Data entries
------------------------------------------------
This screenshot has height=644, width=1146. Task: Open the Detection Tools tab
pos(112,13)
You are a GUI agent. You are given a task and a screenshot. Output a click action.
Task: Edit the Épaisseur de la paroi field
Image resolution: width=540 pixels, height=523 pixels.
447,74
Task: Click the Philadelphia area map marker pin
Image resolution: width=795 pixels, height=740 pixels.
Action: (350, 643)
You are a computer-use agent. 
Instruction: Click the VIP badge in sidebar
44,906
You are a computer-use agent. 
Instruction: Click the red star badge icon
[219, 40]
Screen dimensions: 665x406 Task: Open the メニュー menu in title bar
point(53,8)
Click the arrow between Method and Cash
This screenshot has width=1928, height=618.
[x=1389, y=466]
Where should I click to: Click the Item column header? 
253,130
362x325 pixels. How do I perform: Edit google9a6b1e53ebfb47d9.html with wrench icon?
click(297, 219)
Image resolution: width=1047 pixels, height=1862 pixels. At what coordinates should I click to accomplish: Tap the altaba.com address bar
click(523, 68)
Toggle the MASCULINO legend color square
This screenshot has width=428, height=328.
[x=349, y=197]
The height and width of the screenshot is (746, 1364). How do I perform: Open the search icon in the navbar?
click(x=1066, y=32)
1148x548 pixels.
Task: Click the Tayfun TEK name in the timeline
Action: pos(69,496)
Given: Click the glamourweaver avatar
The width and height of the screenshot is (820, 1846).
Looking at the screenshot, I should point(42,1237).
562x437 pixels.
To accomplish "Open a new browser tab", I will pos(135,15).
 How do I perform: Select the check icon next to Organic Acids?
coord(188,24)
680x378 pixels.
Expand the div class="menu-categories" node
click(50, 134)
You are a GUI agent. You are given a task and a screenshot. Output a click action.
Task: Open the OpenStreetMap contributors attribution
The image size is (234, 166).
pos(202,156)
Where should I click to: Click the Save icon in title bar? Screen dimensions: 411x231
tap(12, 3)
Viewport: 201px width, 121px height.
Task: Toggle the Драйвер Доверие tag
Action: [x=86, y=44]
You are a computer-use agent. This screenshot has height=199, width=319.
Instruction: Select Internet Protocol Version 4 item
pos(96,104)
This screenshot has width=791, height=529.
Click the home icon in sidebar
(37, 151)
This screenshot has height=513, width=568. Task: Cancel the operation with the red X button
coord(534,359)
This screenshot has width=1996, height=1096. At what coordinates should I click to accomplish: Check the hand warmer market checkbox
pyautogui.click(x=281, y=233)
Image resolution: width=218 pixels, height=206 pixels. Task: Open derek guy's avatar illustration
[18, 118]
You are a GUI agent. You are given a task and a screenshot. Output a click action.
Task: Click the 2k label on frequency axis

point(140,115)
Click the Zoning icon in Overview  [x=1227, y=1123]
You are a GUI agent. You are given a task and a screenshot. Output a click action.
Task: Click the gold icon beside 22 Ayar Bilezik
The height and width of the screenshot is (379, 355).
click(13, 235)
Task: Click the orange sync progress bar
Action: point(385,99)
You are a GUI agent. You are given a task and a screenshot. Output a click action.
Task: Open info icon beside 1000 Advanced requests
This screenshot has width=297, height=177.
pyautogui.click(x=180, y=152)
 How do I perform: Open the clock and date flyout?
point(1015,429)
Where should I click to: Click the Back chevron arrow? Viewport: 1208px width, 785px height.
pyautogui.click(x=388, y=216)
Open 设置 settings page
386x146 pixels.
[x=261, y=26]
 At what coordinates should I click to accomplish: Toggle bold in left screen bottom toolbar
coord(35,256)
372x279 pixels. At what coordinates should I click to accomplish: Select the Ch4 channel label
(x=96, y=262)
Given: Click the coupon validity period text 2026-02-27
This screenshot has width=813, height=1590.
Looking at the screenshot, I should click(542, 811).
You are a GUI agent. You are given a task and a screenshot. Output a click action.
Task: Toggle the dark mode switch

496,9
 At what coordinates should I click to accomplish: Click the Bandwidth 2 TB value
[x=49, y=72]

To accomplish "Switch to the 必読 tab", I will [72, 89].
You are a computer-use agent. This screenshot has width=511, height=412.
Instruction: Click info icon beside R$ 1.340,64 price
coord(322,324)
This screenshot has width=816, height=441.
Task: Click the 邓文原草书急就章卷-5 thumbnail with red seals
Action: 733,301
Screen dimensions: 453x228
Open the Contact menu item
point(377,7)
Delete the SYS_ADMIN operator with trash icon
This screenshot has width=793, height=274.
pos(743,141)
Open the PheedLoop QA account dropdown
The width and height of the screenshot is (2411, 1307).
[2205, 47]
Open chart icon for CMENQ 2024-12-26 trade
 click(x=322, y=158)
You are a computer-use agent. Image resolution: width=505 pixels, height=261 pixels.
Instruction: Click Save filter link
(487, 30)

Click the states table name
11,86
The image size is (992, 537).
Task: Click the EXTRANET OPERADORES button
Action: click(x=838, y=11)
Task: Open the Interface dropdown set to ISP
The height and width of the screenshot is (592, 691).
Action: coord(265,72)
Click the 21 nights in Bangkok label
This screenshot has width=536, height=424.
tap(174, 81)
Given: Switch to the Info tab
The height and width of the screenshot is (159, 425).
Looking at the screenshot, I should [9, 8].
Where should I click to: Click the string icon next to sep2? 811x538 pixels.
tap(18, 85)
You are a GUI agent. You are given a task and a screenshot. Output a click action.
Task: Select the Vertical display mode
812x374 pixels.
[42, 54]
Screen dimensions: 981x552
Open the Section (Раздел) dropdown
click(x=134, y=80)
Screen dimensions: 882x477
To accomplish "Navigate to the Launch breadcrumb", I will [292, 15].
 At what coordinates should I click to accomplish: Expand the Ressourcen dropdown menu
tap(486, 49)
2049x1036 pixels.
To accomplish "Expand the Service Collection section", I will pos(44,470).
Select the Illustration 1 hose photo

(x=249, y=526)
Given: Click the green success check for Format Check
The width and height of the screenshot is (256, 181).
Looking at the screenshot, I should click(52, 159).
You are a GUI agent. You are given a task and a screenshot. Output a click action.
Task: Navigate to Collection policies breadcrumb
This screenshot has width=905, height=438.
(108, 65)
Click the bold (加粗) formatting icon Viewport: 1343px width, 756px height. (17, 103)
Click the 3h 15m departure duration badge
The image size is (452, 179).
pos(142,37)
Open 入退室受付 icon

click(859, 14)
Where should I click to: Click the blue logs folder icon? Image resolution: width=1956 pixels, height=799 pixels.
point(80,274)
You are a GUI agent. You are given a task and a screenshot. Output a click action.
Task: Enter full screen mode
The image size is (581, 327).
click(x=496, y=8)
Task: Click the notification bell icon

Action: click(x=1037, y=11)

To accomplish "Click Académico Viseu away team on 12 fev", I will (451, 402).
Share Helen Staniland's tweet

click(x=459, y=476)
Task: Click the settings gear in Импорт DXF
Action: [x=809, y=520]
------------------------------------------------
◆ **Brief**: Return every line from the data entries above that contains the string "title", treating uppercase and lowercase as different.

◆ **Task result**:
Screen dimensions: 665x406 Task: Open the メニュー menu in title bar
Where should I click to: Click the Save icon in title bar? Screen dimensions: 411x231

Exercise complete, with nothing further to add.